Shame takes us to our most vulnerable space, and when we’re utterly vulnerable, we’re likely either to reveal our deepest selves or to lash out in fear. Or both. That’s what I see this narrator doing. One of my favorite exercises in a writing class is to ask everyone to think about the events from their lives that are the most horrifying to them, the most shameful, the stories that scare them, and to write a list no one will see. “That’s what you should be writing about,” I say. There’s a moment of pure silence where I feel them knowing I’m right.

“I took a deep breath, feeling that superior look settle onto my face, that careful, untouchable composition the only weapon I had, the only weapon I ever had, that mask of utter boredom and vast superiority,” the narrator says, and already, at this point, we understand the source of her badness, the degree of her shame, the events from which she herself could not escape. You have written a blaze of a novel about a seemingly unsympathetic character, and yet I sense that you loved her deeply. Tell us more. Tell us why.

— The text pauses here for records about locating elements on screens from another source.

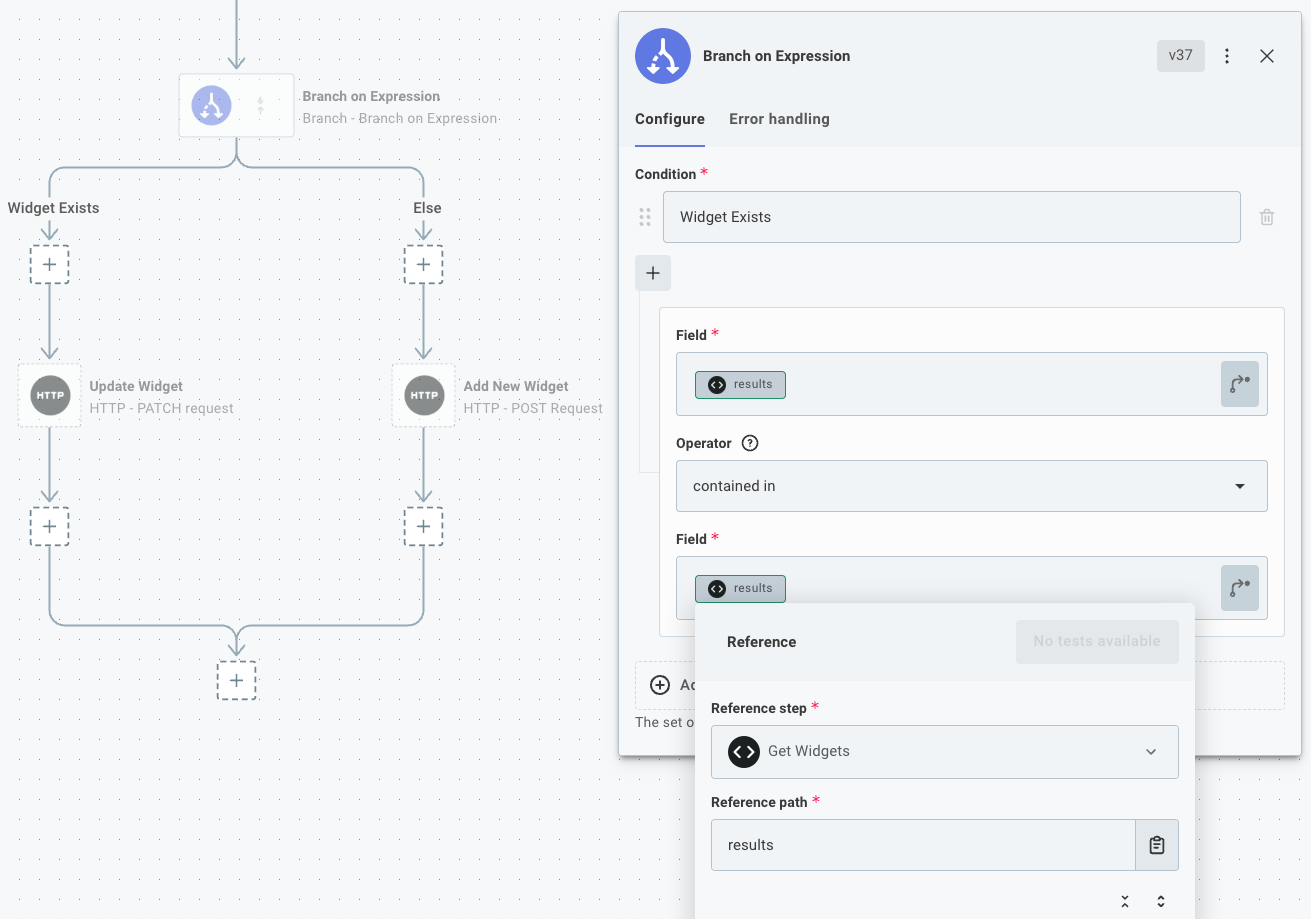Add step below Widget Exists branch label
1311x919 pixels.
tap(49, 265)

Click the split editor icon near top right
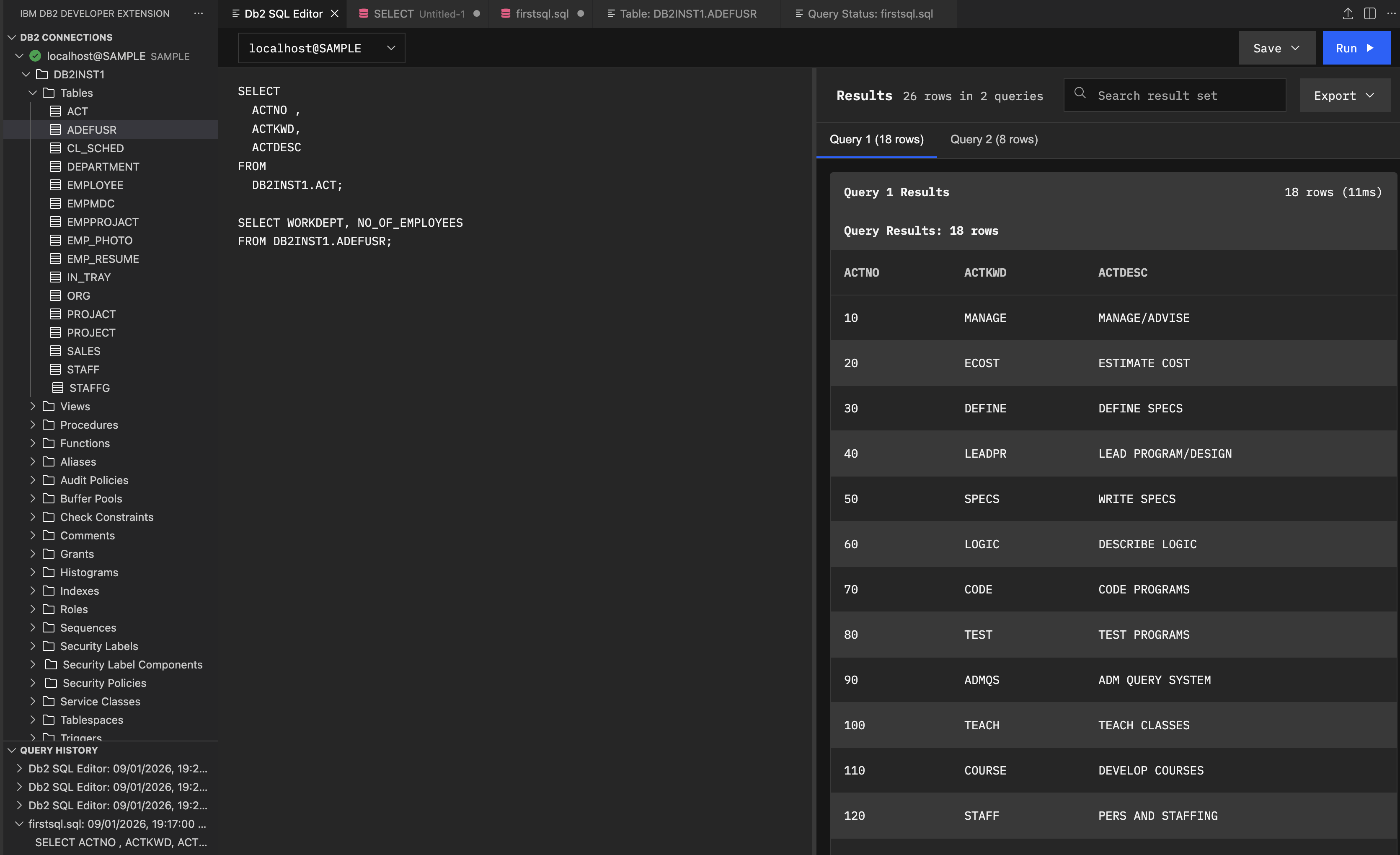[1370, 13]
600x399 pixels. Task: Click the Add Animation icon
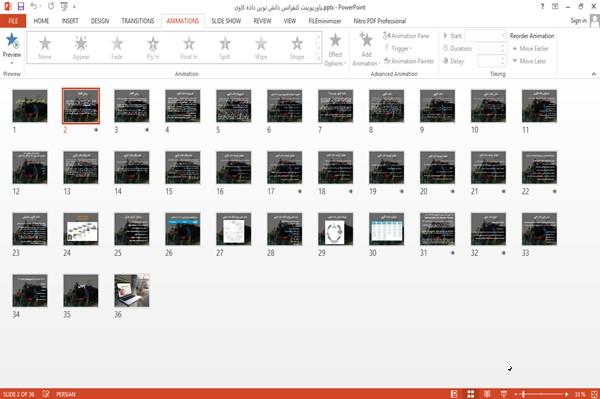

Absolutely: I do love her deeply. She’s the first character I’ve missed writing about after finishing the book. (I even cheated on my current novel-in-progress to write flash fiction about her!) I was pulling for her as I wrote, even as writer-me loaded her with increasingly worrisome plot turns. Like her, I showed up at college utterly ill-equipped, and I worked my ass off trying to catch on to my new environment. I wasn’t the first in my family to go to college, but both of my parents had been, and because no one had explained anything to them, not much was explained to me. Now I understand that most people feel unsteady at the beginning of any vast, new venture, but back then I was certain I was the only one. That vulnerability, that deep desire, that fear of being revealed as a fraud…I just wanted to hug this girl. She does a lot of bad things, but I’m pretty sure we all do.

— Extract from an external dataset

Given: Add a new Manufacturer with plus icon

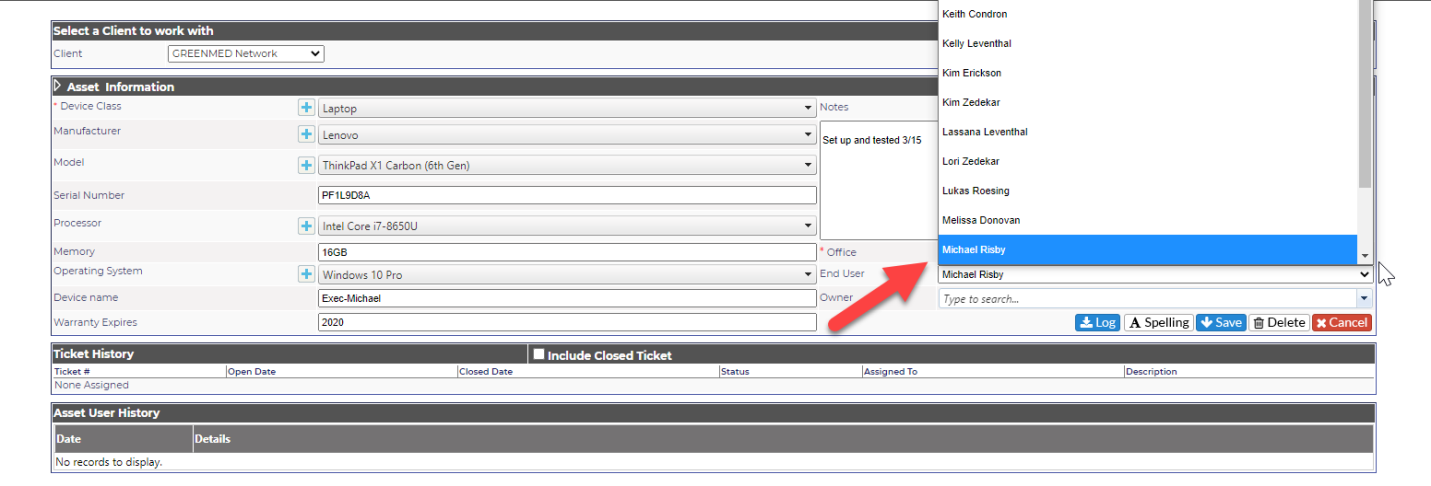Looking at the screenshot, I should tap(307, 135).

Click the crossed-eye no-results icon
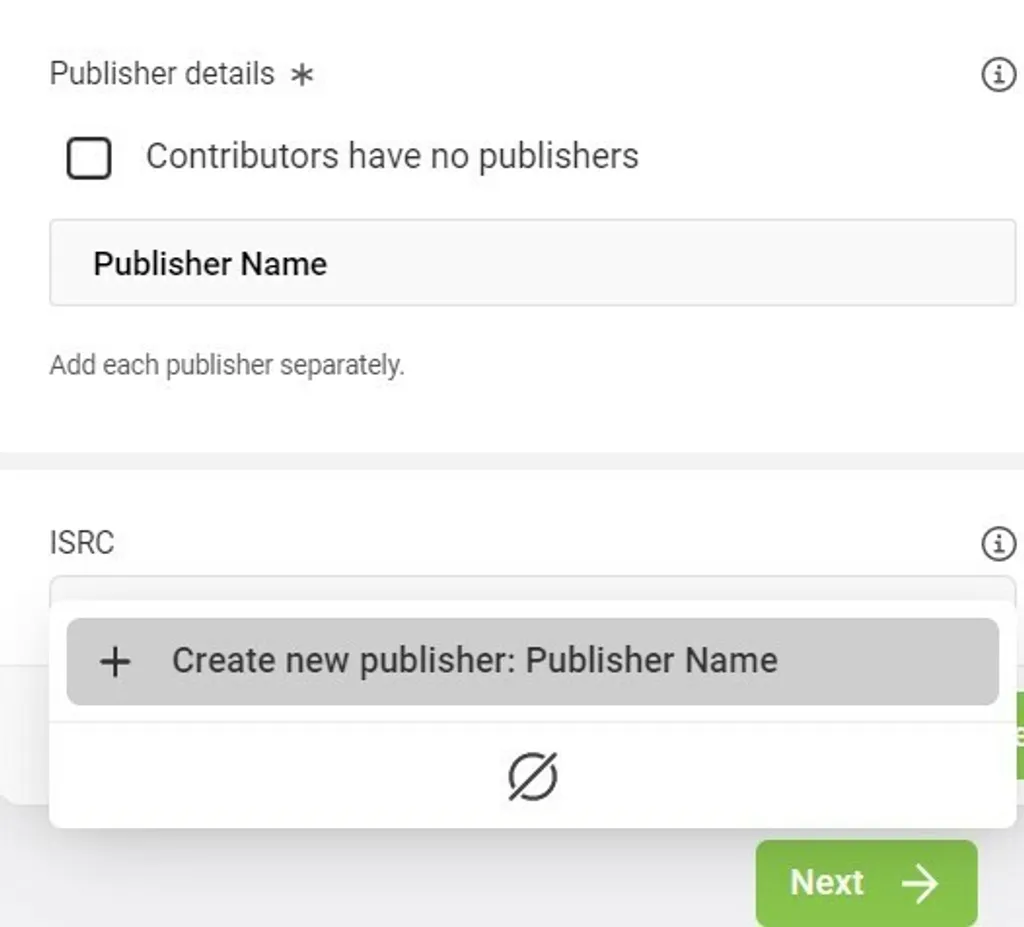pos(532,778)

More and more (and then some) the stories that are emerging—on the big screens and little screens, in the memoirs and the essays, in the novels—center around defiantly irredeemable characters who either ultimately do redeem themselves or don’t bother to (or can’t). Why have we come to this? Why are we thrilled by this? Have we lost our capacity for, or interest in, the authentic quest for truth?

I’m a fan of several T.V shows featuring complicated, bold antiheroes—The Sopranos, Breaking Bad, Mad Men—the shows that arguably started the movement. Or did they? I know now that for obvious reasons GONE WITH THE WIND is not a good role model of a book (or movie), but as I grew up in Iowa, its antihero, the conniving and crafty Scarlett O’Hara, influenced me tremendously. Intellectually, I got that I shouldn’t want to emulate her; after all, sweet Melanie possessed Scarlett’s same iron-core strength and resilience. Still, it was Scarlett inhabiting my imagination, scaring me with the rawness of her desires (which were thrillingly selfish). I’d like to see more portrayals of women that show us as the complicated, challenging, flawed people we are, filled with rage and desire…not just “moms” and objects of the male gaze. That’s an authentic quest for truth I can get behind.

Or, maybe this is our authentic quest for truth, antiheroes worming behind the fa├žade of the life-is-good, happily-ever-after bullshit, returning to the original Grimm brothers’ fairy tales, where at the wedding, Snow White’s evil stepmother is forced to dance to her death wearing red-hot iron shoes. We have to know in our hearts that life is not ONLY good, so let’s say so and stare into that dark abyss. Or—maybe the thrill of irredeemable evil is the only authentic truth we can accept during these coarse times. OR—maybe during these coarse times, this darkness is what passes as authentic truth. These are the questions that keep me writing.